At this point, there were audible remarks and chuckles among audience members, and conversations obscured some of the rest of the recording.
Mr. Williamson continued: “One thing I’ve noticed about MLK Park is, one, you’ve got severely a lot more parking there than you have over here. It doesn’t … close at a certain time. In addition to that, there’s some conversation about safety, and so I looked at that when I was out there today, and I sort of looked at the law enforcement mapping that we receive online … because I wanted to really understand why someone would say they’re not safe there.

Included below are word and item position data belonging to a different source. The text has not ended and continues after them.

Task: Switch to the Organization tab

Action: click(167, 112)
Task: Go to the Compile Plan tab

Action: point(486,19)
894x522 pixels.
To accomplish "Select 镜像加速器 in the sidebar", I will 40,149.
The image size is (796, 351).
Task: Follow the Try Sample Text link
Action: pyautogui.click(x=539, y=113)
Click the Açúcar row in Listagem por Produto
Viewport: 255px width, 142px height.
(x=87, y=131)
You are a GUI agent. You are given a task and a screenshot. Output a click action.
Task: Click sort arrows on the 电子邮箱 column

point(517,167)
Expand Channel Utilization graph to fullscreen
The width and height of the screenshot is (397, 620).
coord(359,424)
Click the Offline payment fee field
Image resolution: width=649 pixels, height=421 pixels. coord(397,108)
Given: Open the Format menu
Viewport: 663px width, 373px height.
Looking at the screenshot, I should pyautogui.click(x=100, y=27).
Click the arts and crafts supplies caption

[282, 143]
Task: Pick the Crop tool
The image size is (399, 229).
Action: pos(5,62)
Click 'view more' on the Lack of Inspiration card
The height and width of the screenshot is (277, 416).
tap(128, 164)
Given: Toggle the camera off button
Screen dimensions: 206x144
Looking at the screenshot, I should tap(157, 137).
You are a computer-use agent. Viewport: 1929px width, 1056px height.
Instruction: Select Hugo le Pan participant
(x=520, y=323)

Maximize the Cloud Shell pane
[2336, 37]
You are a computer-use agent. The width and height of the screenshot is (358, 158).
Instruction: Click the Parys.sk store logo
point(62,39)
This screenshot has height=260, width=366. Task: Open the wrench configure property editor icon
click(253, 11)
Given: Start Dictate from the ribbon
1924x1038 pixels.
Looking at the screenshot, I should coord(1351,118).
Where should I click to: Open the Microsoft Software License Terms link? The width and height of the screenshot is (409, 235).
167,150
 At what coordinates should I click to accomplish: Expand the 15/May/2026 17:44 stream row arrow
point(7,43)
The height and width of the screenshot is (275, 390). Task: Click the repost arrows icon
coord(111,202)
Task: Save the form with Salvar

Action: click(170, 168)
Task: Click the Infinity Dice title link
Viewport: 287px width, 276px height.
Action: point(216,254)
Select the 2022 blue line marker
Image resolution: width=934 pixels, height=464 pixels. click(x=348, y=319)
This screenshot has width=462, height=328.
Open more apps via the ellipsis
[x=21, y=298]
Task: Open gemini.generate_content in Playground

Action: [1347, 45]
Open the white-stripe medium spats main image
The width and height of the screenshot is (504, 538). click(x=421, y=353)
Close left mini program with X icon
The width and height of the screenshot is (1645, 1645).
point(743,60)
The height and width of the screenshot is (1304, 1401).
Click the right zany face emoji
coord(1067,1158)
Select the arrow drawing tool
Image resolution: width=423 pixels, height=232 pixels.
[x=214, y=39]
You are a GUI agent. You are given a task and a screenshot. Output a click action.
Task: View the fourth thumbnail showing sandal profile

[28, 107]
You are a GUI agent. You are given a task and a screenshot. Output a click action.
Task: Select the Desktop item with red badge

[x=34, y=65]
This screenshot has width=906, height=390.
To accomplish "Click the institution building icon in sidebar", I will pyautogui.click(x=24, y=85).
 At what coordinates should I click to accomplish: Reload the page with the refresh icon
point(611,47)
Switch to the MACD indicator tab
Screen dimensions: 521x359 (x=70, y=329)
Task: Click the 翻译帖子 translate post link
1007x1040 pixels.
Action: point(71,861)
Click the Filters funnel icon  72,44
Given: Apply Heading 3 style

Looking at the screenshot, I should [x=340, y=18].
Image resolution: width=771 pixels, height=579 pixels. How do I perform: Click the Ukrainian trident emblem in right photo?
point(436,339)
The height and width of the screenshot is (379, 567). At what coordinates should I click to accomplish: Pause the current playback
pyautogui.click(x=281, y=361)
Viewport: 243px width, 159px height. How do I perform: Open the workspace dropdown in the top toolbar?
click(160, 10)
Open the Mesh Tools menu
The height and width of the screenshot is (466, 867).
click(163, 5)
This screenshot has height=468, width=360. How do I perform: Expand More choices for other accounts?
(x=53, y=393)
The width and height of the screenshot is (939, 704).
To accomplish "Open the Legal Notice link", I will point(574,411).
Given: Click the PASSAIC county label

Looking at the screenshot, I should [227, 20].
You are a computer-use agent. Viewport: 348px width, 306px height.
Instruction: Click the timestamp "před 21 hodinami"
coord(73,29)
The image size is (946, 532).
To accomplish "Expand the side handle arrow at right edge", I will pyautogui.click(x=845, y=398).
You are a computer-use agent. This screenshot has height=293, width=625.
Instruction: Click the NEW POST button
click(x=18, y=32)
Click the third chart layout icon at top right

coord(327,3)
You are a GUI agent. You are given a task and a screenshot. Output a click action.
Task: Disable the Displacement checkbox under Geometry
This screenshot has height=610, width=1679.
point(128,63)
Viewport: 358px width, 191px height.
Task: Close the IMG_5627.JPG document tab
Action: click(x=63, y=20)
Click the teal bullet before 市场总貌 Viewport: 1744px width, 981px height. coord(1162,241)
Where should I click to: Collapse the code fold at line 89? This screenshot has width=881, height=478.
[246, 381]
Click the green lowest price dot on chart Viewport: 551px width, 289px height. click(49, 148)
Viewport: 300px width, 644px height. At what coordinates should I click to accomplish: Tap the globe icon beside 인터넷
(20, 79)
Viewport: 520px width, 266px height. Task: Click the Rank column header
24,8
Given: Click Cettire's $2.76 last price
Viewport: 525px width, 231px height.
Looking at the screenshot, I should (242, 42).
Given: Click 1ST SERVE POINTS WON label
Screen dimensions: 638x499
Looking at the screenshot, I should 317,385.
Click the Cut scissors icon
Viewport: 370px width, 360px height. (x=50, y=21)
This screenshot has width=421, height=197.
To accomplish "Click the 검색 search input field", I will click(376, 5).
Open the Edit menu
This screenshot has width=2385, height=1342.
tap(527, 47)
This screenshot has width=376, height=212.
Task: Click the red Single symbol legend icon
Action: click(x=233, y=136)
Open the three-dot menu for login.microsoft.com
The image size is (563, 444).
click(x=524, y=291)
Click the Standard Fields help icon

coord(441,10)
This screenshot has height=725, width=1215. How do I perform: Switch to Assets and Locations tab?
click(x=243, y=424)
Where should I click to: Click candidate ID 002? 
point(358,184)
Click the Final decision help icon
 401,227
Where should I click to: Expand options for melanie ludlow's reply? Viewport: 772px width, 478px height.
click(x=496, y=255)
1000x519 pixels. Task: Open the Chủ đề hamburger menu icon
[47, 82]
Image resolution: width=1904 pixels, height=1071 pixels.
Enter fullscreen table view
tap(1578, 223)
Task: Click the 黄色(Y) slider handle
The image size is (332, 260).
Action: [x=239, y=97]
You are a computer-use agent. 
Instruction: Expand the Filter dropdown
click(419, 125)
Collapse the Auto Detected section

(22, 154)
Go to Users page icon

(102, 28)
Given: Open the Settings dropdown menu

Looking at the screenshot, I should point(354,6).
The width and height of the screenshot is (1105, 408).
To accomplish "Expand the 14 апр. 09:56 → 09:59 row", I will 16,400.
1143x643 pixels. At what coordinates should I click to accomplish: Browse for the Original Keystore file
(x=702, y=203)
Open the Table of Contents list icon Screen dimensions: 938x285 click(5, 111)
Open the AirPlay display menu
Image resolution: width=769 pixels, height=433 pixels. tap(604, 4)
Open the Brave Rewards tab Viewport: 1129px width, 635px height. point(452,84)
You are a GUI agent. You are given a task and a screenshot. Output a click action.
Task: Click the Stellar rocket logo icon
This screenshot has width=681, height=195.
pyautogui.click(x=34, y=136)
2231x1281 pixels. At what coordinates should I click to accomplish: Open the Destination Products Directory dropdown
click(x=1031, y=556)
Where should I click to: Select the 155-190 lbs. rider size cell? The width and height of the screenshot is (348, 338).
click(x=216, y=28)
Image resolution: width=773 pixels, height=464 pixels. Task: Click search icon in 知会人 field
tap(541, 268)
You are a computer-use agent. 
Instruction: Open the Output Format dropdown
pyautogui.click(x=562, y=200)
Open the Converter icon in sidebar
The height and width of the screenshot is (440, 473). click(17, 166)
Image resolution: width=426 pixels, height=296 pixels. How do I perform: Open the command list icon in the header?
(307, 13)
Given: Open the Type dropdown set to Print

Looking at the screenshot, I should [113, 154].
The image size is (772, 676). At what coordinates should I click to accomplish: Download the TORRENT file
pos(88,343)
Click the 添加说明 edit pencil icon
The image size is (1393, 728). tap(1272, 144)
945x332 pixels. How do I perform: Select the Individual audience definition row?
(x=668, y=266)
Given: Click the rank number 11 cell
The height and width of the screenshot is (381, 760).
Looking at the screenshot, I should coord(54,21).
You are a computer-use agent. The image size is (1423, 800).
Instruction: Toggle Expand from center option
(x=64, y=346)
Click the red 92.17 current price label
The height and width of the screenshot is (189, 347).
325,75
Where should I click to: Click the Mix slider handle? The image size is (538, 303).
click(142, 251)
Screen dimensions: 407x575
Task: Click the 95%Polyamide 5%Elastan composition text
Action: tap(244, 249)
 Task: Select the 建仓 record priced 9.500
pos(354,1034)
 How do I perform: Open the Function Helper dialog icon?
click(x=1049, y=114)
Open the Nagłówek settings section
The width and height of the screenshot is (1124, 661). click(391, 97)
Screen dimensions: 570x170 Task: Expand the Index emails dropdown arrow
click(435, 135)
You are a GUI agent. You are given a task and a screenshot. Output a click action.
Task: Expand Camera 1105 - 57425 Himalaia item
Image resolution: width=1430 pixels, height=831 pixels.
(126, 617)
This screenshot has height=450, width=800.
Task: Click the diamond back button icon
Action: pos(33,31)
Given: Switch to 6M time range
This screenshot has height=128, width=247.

“And I looked at the surrounding area at MLK Park. You’ve got a baseball field to your south, a daycare to your south, you have a church to your west … you have an open field where housing used to be. In addition to that, you have some apartments, a lot of seniors and older residents living in that part, of the east part of those apartments. And on the other side of the open field you have residential housing. PBSO (the county sheriff’s office, which handles law enforcement in Pahokee) advised me our crime statistics are not in that area.”
Mr. Williamson went on to say that those statistics are higher elsewhere in the city, for example, citing “on Bacom Point Road, East Main and where we’re sitting right now.”
The commission meets in the city recreation building, where its chamber is, a few yards away from the recreation department football-only field. Commissioners voted unanimously after Mr. Williamson’s remarks to let the soccer club use the field, according to observers.
Update: The commission meeting video from Aug. 17 was posted on its YouTube channel at approximately 9:30 p.m. Wednesday, Sept. 4. The city’s website has not been updated as is still “currently offline.” According to Commissioner Bohlen, livestreaming of the city meetings has been suspended due to problems with the equipment and it’s unknown when it will be back in service.